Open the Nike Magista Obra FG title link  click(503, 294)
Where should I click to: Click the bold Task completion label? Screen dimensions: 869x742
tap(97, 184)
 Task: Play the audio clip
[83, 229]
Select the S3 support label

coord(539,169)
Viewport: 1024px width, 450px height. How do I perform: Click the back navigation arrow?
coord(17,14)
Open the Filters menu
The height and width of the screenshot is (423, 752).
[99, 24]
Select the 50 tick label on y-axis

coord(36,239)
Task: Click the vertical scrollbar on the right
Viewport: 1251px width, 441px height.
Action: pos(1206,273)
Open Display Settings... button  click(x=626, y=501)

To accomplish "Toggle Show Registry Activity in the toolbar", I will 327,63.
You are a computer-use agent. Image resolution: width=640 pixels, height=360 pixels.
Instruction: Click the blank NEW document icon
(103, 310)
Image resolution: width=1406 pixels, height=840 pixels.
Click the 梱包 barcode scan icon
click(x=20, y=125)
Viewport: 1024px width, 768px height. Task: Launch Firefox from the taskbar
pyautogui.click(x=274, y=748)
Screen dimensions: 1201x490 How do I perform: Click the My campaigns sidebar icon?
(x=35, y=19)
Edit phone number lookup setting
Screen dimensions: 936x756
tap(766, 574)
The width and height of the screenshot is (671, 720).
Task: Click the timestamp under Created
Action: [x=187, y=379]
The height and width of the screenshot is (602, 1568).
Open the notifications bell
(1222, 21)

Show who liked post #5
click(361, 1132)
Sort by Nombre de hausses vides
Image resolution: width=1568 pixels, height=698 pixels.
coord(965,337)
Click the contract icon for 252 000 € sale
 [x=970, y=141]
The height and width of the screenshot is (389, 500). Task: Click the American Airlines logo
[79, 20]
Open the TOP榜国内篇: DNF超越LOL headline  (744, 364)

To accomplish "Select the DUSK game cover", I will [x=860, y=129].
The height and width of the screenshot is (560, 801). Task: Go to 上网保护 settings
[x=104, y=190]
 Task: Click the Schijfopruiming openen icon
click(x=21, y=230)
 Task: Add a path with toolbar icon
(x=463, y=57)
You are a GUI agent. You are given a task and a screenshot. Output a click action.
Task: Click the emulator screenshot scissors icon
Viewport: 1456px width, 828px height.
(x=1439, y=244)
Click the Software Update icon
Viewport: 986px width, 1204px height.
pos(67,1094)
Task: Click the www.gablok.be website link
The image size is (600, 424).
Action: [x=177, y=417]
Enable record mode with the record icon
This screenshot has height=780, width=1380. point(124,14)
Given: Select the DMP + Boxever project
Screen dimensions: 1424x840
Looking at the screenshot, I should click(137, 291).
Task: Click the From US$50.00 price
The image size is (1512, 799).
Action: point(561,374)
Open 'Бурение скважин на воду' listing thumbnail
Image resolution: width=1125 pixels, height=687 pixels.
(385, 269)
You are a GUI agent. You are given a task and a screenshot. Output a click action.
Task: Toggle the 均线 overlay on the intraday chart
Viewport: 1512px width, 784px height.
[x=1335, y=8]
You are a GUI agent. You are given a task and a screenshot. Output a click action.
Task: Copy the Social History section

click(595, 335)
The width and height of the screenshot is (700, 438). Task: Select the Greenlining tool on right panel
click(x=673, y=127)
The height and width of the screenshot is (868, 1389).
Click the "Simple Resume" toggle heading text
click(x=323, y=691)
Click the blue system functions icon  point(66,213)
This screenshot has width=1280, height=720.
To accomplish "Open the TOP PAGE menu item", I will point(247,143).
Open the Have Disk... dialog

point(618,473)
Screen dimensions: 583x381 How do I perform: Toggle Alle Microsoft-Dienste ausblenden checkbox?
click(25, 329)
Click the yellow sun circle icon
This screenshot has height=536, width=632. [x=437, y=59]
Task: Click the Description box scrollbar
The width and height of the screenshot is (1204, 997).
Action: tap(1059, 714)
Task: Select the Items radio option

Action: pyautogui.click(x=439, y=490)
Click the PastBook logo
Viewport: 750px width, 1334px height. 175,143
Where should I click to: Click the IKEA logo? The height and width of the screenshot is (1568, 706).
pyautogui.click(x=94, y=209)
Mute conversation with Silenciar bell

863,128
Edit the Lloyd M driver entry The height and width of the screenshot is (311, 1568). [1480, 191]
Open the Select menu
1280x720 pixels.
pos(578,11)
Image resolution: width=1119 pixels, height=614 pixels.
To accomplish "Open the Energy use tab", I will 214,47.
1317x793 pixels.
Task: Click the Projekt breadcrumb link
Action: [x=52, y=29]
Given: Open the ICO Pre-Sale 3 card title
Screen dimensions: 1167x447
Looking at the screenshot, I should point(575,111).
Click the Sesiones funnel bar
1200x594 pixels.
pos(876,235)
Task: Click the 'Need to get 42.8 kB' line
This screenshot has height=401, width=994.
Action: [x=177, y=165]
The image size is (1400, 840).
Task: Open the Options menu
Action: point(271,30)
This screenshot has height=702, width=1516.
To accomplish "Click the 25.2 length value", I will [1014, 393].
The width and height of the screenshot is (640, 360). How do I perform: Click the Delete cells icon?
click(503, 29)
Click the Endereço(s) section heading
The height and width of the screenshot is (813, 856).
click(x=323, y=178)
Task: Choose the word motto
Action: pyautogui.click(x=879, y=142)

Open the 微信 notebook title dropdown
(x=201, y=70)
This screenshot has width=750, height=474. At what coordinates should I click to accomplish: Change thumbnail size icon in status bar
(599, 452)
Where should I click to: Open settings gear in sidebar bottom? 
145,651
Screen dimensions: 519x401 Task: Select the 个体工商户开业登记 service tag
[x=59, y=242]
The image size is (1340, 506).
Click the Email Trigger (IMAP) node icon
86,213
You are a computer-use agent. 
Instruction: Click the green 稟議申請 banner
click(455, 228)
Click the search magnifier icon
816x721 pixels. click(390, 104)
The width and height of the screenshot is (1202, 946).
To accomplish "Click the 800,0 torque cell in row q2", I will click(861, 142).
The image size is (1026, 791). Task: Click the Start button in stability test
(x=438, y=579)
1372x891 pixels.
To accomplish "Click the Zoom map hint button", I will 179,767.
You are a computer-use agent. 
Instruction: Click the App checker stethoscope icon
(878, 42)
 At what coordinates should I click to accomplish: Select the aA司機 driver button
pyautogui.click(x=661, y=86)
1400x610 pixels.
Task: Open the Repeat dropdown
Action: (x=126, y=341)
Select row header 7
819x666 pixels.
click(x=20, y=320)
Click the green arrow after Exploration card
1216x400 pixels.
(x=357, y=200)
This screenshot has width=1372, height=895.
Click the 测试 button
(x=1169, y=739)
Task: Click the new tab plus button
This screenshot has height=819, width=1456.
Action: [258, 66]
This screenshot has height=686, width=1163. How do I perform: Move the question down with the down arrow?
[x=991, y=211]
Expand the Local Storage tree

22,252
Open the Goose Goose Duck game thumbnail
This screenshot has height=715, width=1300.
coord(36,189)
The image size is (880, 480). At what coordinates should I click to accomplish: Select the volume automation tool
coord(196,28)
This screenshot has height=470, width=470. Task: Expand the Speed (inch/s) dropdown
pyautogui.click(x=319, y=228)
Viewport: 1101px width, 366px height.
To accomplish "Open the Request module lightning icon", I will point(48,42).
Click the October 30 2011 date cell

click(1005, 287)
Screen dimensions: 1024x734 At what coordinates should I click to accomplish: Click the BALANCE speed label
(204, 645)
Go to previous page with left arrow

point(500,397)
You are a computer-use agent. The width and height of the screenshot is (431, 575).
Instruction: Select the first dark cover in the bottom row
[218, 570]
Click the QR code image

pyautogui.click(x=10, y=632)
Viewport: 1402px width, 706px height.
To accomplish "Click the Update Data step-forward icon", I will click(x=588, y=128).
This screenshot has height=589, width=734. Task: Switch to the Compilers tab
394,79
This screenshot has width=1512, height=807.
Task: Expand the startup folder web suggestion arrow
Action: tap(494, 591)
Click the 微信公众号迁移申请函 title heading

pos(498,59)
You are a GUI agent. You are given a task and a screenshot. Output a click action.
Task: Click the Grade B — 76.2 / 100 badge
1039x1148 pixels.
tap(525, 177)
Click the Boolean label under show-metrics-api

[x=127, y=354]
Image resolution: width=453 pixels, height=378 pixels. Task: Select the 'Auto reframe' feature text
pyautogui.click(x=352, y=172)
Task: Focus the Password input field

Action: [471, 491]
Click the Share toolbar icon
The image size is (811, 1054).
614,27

=======

Which lines of the data include "card"? Copy each of them.

» **RESULT OF THIS EXERCISE**
Given: Open the ICO Pre-Sale 3 card title
Click the green arrow after Exploration card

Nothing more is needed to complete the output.